Yes, looks like another K-Pop post. But this time I’m not writing about the music. I’m even not writing about the people who perform the music. Today I’m writing about just how damn shinily those Koreans wrap up their products. Because it is, quite frankly, on another level, and it is, quite honestly, ridiculous.
At the end of last year I touched on just how important presentation can be to me in my Top Ten Game Cases of 2012 list. I’m the kind of person who genuinely got goosebumps at Apple’s colour-soaked iPod Nano ads from the latter part of the last decade. Good presentation is like a drug to me; it’s a weakness, God knows it really is.
Anyway, yesterday, this happened:
You see, last week my sister and I were to attend a rather ambitious and rather expensive multi-label K-Pop concert, one which I was eager to experience and eager to write about on this very blog. Without pointing any fingers and taking this post too far off-track, let’s just say the Australian organisation in charge of planning the event didn’t quite play by the rules and the concert was “postponed indefinitely”. Luckily the external ticketing agency in the middle of things were quite helpful in offering a full refund for the tickets.
So when the refund came through, my sister and I went crazy at a metropolitan Asian media store, burning through the entire value of the tickets in one fell swoop. Call it a dose of retail therapy if you will. It was a uniquely justified consumerist binge the likes of which I have never engaged in outside of Christmas, and likely never will again (at least, I hope never to come across a similar opportunity again).

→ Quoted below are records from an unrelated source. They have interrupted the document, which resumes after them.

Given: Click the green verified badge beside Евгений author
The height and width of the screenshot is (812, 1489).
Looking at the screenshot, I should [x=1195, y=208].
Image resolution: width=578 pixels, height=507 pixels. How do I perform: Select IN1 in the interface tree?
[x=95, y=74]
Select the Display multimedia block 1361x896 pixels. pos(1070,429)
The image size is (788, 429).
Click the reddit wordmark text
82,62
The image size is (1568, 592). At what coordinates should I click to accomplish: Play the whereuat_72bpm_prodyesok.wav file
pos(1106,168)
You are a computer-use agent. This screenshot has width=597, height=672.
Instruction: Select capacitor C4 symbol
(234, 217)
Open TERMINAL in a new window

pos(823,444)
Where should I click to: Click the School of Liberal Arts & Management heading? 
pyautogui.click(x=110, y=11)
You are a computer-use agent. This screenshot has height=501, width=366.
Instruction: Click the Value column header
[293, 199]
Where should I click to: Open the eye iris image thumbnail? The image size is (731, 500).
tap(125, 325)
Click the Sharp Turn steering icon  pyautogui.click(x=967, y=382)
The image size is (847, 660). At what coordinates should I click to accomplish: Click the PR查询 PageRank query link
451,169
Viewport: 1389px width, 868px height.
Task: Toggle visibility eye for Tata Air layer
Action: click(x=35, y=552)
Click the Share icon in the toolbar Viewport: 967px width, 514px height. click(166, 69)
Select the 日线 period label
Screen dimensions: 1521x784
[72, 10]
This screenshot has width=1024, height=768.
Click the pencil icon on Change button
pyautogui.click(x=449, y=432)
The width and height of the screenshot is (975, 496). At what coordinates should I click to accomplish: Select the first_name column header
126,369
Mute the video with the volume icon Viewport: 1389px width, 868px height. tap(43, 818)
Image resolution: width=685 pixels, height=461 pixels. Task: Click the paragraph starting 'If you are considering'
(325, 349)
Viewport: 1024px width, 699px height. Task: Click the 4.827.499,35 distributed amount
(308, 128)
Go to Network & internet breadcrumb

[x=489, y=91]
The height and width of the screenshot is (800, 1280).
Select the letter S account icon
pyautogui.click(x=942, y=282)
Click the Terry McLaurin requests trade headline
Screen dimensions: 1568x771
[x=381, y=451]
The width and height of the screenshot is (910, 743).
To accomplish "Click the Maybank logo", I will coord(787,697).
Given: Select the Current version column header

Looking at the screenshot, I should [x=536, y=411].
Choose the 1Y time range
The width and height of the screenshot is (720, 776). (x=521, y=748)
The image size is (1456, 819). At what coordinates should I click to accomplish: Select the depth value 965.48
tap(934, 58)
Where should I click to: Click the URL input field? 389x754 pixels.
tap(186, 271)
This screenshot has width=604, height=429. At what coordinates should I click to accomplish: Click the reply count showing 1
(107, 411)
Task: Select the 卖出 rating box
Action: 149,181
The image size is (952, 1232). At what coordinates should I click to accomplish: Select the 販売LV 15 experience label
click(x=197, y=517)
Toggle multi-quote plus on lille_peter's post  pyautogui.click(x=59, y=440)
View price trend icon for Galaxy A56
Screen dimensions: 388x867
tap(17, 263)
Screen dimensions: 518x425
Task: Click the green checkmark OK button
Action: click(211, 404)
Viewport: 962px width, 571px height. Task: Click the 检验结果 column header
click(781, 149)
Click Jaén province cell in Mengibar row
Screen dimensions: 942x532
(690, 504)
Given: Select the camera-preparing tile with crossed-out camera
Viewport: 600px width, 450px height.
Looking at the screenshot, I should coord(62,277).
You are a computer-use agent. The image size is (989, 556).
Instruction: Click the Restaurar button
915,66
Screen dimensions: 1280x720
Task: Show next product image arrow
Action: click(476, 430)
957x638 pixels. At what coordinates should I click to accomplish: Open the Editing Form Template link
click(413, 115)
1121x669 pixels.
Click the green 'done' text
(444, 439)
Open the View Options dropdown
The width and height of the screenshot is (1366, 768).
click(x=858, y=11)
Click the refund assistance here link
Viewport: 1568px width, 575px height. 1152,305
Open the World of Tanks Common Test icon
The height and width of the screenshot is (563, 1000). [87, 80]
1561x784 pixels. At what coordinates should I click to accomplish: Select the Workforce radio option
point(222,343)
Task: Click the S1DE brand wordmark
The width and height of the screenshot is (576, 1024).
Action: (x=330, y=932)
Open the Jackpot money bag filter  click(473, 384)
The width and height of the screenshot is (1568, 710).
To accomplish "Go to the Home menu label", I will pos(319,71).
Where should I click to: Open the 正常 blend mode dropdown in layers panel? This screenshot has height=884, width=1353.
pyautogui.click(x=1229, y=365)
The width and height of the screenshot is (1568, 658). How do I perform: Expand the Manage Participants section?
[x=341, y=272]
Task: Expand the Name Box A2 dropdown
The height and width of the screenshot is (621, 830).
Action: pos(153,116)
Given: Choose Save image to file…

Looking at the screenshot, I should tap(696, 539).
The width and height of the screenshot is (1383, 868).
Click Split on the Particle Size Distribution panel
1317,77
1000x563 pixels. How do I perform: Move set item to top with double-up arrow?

Prior to this I had bought almost all of my K-Pop via iTunes, so it put me in the unfamiliar position of negotiating a mountain of weird and wonderful packaging.
The first thing anyone is bound to notice when laying eyes upon physical K-Pop album dressing is just how unfriendly it is to storage shelves or anyone with a Tetris-like obsessive streak when it comes to stacking things. These beasts don’t just come in conveniently small square shapes. The industry standard seems to be closer to a rectangular, DVD-esque size, which can just as often be presented in landscape as in a portrait orientation. Which isn’t to say that you aren’t likely to see circular perspex cases (as with PSY’s latest album, where Gangnam Style comes from), triangles, monolithic tomes or even inch-thick textured tins with CD cushioning inside (as with SNSD’s The Boys, my only previous experience with CD-based K-Pop).
But things get crazier, as I discovered yesterday.
Amidst what I took home I discovered a landscape rectangular design with a three-quarter circle cut right out of the top, meant to resemble a speedometer (that was MBLAQ’s %Ver). A portrait-oriented counterpart, Miss A’s Touch, ships in a petal-styled plastic sleeve that lines up with the insert to form a composite image. The same thing happens with SISTAR19’s Gone Not Around Any Longer, only it isn’t a case inside the sleeve but rather a full-on A4 sized photo book divided into two stylised halves named “Because there is” and “Because there isn’t”, the former swimming in pink shades and the latter in depressing monochrome. The CD is simply inserted into the back cover, almost like an afterthought.
2NE1’s To Anyone features a photo book as well, only it’s anchored to the album case and every second page serves as a detachable, fully-functional postcard. BtoB’s Press Play has a more standard square shape, albeit much bigger than the standard Western album cover, and opening it reveals a pop-up origami-inspired cardboard mechanism that reveals and then shoots out the CD as you open it further. But TVXQ’s repackage (think second edition, with more songs) of Keep Your Head Down has to take the cake. Rather than including a booklet, the box’s width is basically 90% taken up by what has to be almost 100 single-photo art cards that fit into the provided cardboard frame and its perspex case mounting. SM Entertainment don’t care about no rainforests.
These albums aren’t collector’s editions or anything; they are the standard issue CDs. The unrelenting tide of slickness is quite bizarre indeed. Such a comprehensive expression of capitalism just serves to draw South Korea’s alarming polar opposition to its communist Northern neighbours into razor-sharp focus. Graphic designers in Korea must salivate at the thought of being able to work on stuff like this, where it looks like just about anything would be fair game.
And that’s that. I’m still kind of reeling here. In this era of increasingly popular digital download services for all kinds of entertainment, when a high percentage of videogame cases don’t even come with manuals anymore, I am truly startled to admit that the joy of the fresh physical media purchase hasn’t evaporated. It’s just moved east. And then mutated into something else entirely. I love it.